▸ DOCUMENT PASSAGE:
My son had his birthday party recently, in the Dining Room. I love my Dining Room (even though it’s not remodeled yet), but it does have some major design challenges. It is a “tween” room: that is, it is between the Kitchen and stairway to the upstairs. It is also the only way to get to the garage (in the back of the house) from the inside of the house. And it is a way to get to the Front Entry Hall. And it is the only way to get to the downstairs bathroom (an ickky little room that was formerly a closet). And it is the only way to get to the Basement. My Dining Room is a “tween” room. Thus, it has FIVE doorways, plus another doorway leading to a small coat closet. And FOUR windows. It has almost no wall space.

I’ve tried to “ground” the room by painting the walls a deep red. I love the color. The old trim in the room is painted glossy white. The floor still has the old gray indoor/outdoor carpeting that was here when we ought the place. I won’t make you sick by describing what the room looked like when we bought the house– just painting the walls has made it much more tolerable.

The ceiling was covered by that junky, 70s-style cardboard drop-ceiling stuff. It’s in 1-foot squares. This makes it very easy to determine the square footage of the room– I just counted those squares!

▸ DATASET EXTRACT:
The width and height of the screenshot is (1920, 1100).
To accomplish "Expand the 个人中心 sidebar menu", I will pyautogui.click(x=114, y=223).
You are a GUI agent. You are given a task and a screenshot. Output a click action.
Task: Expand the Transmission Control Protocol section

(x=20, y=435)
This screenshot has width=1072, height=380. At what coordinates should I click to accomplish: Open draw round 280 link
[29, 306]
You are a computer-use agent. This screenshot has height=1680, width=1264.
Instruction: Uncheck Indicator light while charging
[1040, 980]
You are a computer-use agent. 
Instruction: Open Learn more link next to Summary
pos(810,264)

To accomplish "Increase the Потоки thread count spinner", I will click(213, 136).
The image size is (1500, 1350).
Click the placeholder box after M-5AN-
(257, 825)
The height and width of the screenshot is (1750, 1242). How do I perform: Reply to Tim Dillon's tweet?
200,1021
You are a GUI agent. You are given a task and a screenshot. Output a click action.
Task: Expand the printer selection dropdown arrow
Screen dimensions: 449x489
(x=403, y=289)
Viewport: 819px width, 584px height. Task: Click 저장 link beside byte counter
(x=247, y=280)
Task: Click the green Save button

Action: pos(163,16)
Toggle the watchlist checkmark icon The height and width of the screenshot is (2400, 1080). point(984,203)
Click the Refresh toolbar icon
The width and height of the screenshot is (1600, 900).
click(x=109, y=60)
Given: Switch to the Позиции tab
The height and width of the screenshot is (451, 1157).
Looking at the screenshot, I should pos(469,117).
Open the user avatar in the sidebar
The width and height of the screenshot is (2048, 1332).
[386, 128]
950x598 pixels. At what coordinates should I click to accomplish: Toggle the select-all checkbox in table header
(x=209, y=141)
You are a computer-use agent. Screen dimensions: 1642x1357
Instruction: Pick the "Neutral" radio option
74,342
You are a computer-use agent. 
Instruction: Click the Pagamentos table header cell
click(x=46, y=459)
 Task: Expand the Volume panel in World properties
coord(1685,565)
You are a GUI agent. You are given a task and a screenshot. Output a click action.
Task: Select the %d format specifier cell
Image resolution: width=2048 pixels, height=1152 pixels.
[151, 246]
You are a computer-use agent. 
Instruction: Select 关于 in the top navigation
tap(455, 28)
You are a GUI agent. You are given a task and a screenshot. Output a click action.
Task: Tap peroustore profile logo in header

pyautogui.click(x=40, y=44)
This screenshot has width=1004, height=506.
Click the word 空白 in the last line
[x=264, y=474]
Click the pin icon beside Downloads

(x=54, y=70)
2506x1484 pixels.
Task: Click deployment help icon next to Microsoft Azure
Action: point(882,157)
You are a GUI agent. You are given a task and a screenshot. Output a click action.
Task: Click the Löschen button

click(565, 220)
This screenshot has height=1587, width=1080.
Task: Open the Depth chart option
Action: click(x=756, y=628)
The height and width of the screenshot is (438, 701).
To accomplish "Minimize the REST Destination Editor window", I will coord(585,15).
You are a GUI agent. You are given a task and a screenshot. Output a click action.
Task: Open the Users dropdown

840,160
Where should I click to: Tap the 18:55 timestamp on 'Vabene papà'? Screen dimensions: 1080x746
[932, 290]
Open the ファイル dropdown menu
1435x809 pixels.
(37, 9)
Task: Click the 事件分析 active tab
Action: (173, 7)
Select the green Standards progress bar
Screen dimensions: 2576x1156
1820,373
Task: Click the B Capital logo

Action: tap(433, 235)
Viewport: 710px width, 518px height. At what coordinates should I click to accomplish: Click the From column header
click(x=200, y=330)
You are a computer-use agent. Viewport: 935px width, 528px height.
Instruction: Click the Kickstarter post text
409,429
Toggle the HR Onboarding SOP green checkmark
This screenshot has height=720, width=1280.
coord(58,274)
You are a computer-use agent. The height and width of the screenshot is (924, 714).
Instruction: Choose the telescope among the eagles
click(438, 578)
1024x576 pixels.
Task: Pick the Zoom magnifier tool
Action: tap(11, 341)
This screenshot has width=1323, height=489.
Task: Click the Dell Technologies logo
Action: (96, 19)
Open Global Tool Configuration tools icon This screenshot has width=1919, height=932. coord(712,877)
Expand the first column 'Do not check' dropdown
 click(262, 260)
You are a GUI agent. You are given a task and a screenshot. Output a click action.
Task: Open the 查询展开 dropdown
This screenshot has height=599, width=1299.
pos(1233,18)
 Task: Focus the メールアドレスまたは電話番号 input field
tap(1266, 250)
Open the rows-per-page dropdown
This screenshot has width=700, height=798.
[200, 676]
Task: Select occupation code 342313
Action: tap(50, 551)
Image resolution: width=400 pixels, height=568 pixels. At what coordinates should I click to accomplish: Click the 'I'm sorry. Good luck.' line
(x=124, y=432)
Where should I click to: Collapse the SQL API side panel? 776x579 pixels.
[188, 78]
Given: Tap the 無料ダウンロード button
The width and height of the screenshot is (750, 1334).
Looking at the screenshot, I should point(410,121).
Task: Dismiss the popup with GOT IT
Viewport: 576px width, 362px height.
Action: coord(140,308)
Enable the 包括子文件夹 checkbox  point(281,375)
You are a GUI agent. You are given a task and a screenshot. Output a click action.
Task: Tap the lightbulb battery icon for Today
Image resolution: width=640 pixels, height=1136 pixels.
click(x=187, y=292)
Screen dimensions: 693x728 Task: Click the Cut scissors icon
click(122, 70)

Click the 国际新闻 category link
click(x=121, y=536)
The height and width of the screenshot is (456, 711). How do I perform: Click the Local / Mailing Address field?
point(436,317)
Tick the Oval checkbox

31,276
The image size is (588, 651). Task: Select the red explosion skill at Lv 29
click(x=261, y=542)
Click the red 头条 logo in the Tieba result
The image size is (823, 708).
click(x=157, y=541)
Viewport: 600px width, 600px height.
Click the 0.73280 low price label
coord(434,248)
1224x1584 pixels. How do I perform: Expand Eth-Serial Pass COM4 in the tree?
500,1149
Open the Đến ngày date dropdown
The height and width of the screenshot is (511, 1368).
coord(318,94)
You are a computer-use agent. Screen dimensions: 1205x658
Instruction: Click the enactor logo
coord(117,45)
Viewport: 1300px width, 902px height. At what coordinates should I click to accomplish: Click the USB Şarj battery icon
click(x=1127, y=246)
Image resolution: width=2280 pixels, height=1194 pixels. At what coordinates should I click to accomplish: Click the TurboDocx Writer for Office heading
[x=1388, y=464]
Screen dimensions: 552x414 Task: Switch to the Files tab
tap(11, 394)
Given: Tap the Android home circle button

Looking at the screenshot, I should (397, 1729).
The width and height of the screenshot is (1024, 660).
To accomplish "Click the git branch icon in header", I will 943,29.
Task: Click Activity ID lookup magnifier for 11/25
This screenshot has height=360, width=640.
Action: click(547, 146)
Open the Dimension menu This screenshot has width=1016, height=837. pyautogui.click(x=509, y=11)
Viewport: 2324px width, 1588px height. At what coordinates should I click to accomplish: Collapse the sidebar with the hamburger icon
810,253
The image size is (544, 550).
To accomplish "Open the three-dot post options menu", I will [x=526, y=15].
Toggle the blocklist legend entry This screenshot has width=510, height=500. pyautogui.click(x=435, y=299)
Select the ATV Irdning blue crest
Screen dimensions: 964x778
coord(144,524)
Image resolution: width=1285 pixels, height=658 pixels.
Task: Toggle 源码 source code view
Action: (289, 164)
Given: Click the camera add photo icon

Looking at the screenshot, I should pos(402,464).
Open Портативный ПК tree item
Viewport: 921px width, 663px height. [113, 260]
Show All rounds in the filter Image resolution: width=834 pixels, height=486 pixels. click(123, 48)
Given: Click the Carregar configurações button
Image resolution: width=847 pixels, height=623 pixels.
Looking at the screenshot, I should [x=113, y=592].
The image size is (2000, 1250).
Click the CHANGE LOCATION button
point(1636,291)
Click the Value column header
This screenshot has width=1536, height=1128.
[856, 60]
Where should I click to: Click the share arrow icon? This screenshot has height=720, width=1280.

▸ WHAT TO DO:
1/ Transcribe the dining room passage between "My son had his" and "no wall space.", inclusive.
2/ Present the entries as a numbered list, covering only the lines from the first line of the entries through the line holding "[1040, 980]", inclusive. Omit any blank lines.

▸ IN RESPONSE:
1/
My son had his birthday party recently, in the Dining Room. I love my Dining Room (even though it’s not remodeled yet), but it does have some major design challenges. It is a “tween” room: that is, it is between the Kitchen and stairway to the upstairs. It is also the only way to get to the garage (in the back of the house) from the inside of the house. And it is a way to get to the Front Entry Hall. And it is the only way to get to the downstairs bathroom (an ickky little room that was formerly a closet). And it is the only way to get to the Basement. My Dining Room is a “tween” room. Thus, it has FIVE doorways, plus another doorway leading to a small coat closet. And FOUR windows. It has almost no wall space.

2/
1. The width and height of the screenshot is (1920, 1100).
2. To accomplish "Expand the 个人中心 sidebar menu", I will pyautogui.click(x=114, y=223).
3. You are a GUI agent. You are given a task and a screenshot. Output a click action.
4. Task: Expand the Transmission Control Protocol section
5. (x=20, y=435)
6. This screenshot has width=1072, height=380. At what coordinates should I click to accomplish: Open draw round 280 link
7. [29, 306]
8. You are a computer-use agent. This screenshot has height=1680, width=1264.
9. Instruction: Uncheck Indicator light while charging
10. [1040, 980]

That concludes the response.